- AIM:
Revise the lines below so that "screenshot" becomes "screen capture" and nothing else changes. Leave the pictures out of your answer.

- INPUT DATA:
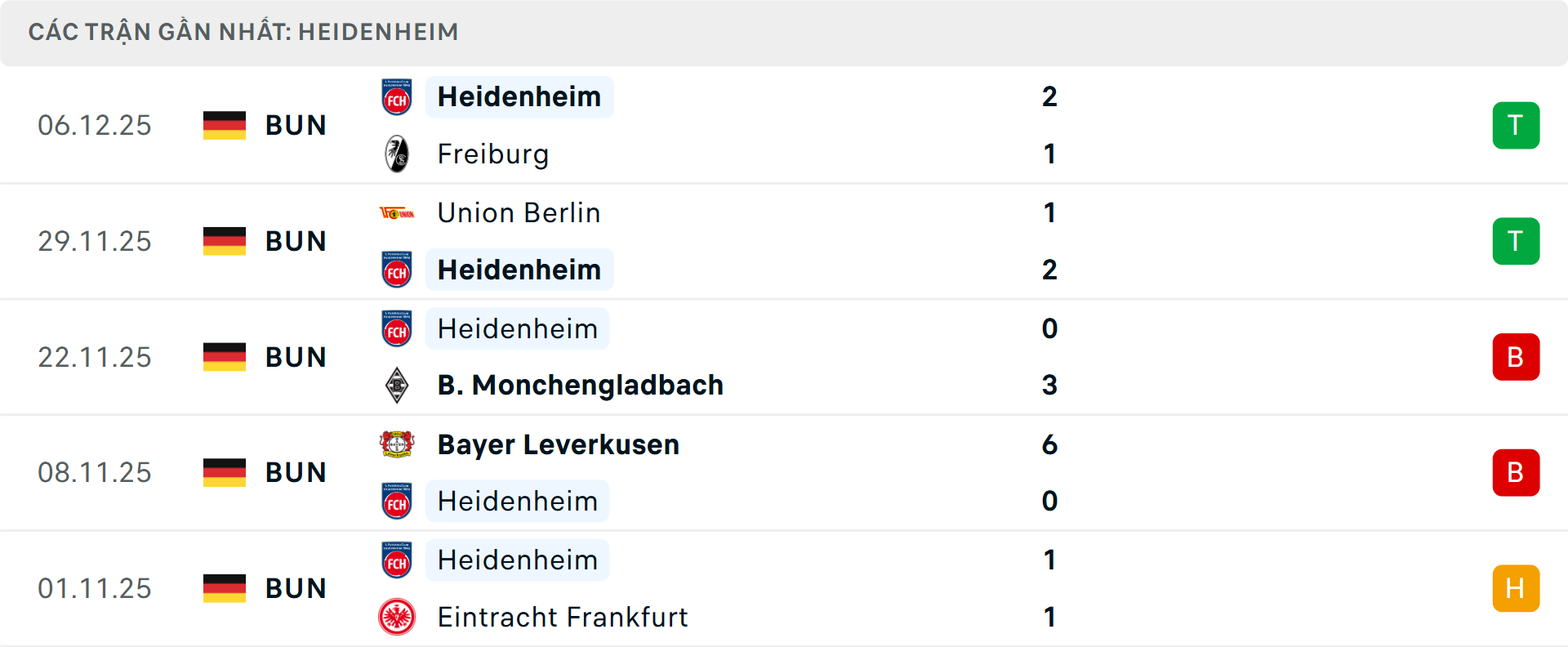Click the B. Monchengladbach team name

pyautogui.click(x=580, y=385)
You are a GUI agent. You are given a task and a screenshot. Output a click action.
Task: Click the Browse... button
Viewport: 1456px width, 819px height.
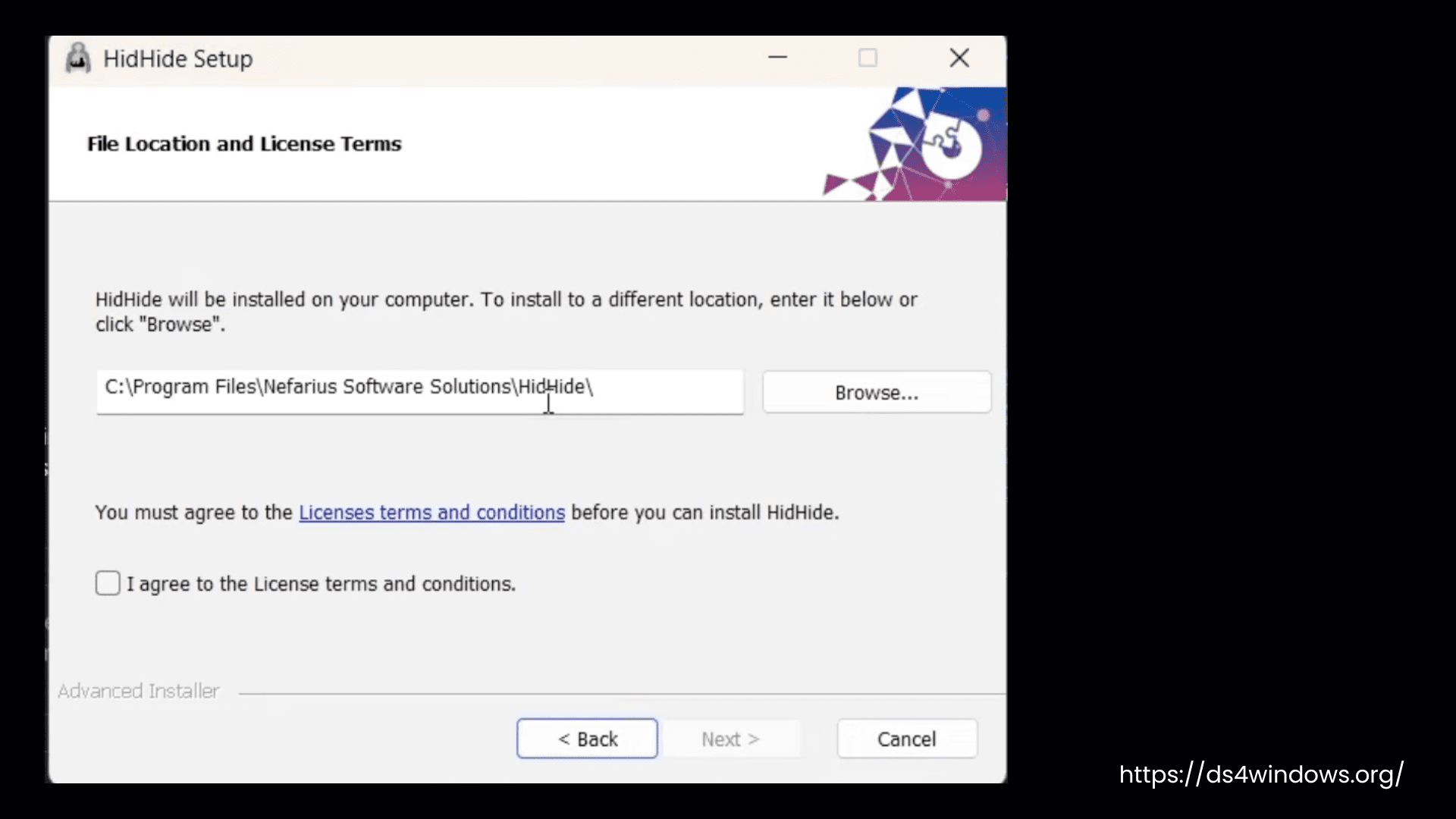click(x=877, y=392)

- RESPONSE BELOW:
Click the B. Monchengladbach team name

pyautogui.click(x=580, y=385)
You are a GUI agent. You are given a task and a screen capture. Output a click action.
Task: Click the Browse... button
Viewport: 1456px width, 819px height.
click(x=877, y=392)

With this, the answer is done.